____ Extracted text

What use is there for distinguishing primary and secondary agency? First, we can assign responsibility in a much more nuanced way than had we merely one sort of agents. For instance, a self-driving car as a primary agent is certainly more of a primary agent-kind than, say, a car that is only partly automatized. Still, parts of the secondary agent can be, in their specific context, a primary agent as well, and we have seen that primary agency still allows for third-party responsibility. Second, and more importantly, distinguishing primary and secondary agents enables us to groups various ethical questions along the idea of agency and thus establish an ethical matrix. This in turn enables us to find the right person, institution or any other entity to which we assign responsibility and where action needs to be taken to account for the ethical questions we pose. To illustrate and explain this point, let us now outline an ethical matrix for the use of BCIs, grouped according to the idea of agency. Before doing that, however, we need to consider modes of acting as part of the matrix.

2.2 Modes of Acting

Human (and for that matter, technological) actions are plural. We carry out a huge number of actions on a daily basis, and it is a philosophical question itself whether a single physical movement represents one action or rather a number of different actions [38]. Still, we can simplify the issue and hold that, broadly speaking, actions fall into one of two categories. The first is the category of initiate, allow, inhibit. Under this rubric we can find actions where we think the agent does something to start off an activity and to bring about an effect, or to let something else happen. Here, the agent either refrains from interfering with a process that has already started, or he refrains from refraining, when an agent stops another process. The second category is that of mediating between two processes. This takes place when an agent causes some process to go into a desired direction.

The former type of action consists of an agent who has authority to cause a course of action to begin or end. Moreover, there are processes involved that can, but need not, be correlated or hang together in some sense, other than one action being the cause of another one. Consider Automobile again: the BCI that allows or prohibits Anthony to overtake another car exemplifies an action of the initiate, allow, inhibit-category since the computer’s task is to not allow another action (the overtaking) to take place. The actions involved are not correlated other than that the BCI’s intervention causes another event (not) to take place.

________

• [What is being asked]: Please list the actions that give the first of the two categories of action its name in the passage on agency and modes of acting.

____ Data extracts

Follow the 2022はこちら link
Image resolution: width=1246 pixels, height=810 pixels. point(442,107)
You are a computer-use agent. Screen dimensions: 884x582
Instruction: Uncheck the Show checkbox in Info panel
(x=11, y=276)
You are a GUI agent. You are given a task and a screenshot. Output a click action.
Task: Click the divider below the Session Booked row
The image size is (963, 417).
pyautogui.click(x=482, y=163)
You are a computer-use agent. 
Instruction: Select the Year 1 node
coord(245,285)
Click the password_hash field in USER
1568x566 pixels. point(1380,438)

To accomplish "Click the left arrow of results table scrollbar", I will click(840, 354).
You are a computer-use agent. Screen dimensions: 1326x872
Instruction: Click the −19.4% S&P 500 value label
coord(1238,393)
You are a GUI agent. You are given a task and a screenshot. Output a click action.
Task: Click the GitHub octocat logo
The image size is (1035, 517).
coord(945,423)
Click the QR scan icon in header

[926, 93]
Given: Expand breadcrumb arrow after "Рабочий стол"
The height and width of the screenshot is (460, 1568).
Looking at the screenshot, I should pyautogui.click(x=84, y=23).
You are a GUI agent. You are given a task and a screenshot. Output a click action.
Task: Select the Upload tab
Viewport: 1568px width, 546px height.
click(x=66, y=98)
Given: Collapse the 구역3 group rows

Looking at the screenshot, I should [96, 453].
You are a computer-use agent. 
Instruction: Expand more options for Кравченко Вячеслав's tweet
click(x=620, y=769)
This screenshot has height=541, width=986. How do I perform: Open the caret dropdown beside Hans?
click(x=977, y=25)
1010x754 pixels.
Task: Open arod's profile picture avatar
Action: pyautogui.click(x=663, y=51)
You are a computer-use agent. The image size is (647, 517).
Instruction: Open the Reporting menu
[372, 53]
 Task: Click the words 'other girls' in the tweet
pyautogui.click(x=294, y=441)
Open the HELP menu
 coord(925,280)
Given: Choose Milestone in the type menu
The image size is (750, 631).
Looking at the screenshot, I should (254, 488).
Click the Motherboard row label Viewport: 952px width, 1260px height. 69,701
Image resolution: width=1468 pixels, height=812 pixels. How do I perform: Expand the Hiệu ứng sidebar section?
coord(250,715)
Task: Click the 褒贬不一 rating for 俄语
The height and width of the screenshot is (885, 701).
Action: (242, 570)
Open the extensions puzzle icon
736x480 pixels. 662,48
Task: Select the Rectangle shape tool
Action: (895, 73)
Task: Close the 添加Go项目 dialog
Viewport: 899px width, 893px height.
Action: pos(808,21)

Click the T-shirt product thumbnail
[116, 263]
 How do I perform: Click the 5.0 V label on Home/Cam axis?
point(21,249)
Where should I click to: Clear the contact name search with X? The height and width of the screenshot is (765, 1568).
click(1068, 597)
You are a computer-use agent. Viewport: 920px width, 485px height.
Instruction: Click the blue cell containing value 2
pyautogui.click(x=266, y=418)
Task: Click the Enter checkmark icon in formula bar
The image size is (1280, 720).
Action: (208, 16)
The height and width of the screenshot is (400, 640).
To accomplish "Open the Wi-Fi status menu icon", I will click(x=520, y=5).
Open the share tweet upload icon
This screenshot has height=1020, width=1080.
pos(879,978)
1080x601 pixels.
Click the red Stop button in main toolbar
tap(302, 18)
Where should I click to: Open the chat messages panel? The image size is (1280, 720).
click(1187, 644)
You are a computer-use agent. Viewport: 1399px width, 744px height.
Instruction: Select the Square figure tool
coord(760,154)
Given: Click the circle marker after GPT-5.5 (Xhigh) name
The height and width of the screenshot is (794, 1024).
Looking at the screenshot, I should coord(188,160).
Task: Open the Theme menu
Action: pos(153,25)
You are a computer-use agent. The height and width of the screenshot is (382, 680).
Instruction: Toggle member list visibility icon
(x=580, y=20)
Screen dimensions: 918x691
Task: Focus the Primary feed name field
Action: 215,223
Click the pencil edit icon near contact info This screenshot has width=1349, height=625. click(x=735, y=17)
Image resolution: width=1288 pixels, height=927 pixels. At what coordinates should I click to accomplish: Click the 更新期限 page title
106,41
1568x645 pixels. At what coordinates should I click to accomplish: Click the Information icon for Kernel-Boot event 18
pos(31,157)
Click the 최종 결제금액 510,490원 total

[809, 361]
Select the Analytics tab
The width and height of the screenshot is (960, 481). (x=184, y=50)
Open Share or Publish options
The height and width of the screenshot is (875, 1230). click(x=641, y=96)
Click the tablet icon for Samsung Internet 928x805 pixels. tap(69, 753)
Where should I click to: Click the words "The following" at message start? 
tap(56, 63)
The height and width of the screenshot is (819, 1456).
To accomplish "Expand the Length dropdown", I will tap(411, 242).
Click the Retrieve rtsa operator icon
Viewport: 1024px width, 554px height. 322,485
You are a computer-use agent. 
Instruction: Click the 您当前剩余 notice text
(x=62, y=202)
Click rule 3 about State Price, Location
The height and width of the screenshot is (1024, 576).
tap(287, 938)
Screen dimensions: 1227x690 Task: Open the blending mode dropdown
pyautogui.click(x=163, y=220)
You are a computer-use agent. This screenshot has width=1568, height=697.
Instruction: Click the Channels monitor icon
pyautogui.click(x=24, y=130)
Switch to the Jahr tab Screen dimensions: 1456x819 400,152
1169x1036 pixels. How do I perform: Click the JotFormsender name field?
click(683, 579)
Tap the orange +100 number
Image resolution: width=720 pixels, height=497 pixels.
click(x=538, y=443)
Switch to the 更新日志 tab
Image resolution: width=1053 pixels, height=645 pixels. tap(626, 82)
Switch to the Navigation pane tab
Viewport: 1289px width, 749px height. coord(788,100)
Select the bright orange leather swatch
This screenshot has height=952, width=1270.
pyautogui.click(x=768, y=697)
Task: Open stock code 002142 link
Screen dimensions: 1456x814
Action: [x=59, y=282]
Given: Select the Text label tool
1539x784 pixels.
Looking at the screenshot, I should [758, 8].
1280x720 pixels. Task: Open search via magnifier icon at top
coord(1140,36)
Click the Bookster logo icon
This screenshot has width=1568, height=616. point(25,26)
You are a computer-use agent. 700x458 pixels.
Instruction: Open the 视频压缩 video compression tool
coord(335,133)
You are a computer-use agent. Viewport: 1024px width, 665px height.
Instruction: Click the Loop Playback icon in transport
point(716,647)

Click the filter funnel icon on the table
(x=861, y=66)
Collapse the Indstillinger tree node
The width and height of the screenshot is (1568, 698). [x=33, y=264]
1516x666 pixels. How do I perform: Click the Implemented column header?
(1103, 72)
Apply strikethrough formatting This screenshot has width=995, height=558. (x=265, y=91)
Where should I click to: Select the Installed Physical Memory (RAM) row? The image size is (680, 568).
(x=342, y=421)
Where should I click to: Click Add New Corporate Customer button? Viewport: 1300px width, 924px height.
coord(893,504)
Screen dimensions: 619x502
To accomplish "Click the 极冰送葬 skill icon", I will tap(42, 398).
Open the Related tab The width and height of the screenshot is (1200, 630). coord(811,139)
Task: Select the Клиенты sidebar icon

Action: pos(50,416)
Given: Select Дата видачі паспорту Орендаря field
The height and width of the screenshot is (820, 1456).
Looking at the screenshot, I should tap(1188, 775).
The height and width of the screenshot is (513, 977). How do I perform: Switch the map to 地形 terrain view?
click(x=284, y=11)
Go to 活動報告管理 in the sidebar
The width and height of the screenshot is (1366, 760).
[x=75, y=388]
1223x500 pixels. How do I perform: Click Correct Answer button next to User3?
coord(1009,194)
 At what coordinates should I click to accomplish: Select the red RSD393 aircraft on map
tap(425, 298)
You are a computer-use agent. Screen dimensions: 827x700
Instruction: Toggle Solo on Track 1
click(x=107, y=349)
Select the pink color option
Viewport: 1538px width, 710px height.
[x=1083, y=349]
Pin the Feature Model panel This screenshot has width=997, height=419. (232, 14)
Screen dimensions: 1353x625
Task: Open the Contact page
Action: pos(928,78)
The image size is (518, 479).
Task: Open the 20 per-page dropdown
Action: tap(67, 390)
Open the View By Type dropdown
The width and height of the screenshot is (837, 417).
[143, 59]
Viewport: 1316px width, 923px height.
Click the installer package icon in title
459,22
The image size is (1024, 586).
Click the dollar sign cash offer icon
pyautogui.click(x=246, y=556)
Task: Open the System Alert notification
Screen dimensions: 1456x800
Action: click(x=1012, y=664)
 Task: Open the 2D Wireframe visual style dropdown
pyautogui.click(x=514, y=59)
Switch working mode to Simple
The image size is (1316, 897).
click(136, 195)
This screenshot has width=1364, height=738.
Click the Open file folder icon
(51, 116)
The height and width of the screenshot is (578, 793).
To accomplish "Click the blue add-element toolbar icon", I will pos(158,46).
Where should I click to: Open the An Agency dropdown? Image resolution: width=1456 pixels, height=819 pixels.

________

• [Problem solution]: Initiate, allow, inhibit